Locate every line of the material below that contains the word "computer", treating uppercase and lowercase as different, and copy each of those lines.
++++++
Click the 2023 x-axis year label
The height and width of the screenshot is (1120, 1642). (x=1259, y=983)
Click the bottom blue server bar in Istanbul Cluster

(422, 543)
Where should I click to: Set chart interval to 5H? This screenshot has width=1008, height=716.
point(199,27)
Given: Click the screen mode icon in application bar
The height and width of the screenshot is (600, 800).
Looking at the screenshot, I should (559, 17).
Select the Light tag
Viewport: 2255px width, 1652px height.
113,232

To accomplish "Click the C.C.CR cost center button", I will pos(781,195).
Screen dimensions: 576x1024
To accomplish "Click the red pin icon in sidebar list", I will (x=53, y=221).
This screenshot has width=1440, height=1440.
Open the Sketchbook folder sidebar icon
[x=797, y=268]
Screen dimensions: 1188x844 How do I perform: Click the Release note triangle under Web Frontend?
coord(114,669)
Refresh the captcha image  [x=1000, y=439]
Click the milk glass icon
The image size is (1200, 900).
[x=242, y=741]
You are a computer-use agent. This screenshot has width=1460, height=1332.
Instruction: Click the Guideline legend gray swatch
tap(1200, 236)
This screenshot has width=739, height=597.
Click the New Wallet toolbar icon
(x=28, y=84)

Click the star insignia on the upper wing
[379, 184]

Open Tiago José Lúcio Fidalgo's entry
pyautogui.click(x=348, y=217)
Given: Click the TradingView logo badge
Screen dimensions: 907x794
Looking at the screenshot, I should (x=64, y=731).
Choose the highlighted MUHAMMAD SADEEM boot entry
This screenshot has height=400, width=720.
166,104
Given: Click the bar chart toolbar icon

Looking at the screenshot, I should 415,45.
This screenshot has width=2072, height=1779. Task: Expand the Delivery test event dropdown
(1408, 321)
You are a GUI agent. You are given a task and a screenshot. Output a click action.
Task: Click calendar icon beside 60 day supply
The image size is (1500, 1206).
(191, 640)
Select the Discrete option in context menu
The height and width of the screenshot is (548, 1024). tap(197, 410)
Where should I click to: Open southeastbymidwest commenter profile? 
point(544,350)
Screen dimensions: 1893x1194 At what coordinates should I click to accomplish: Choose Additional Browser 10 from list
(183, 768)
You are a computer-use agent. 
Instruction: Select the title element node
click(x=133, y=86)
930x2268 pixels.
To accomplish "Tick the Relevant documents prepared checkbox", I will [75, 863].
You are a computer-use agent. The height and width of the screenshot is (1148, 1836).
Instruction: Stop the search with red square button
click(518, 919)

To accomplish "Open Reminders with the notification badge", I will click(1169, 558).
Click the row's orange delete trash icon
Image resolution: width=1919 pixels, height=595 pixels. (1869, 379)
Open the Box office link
++++++
■ Complete output
You are a computer-use agent. This screenshot has width=1460, height=1332.
You are a computer-use agent. 
You are a computer-use agent. The height and width of the screenshot is (1148, 1836).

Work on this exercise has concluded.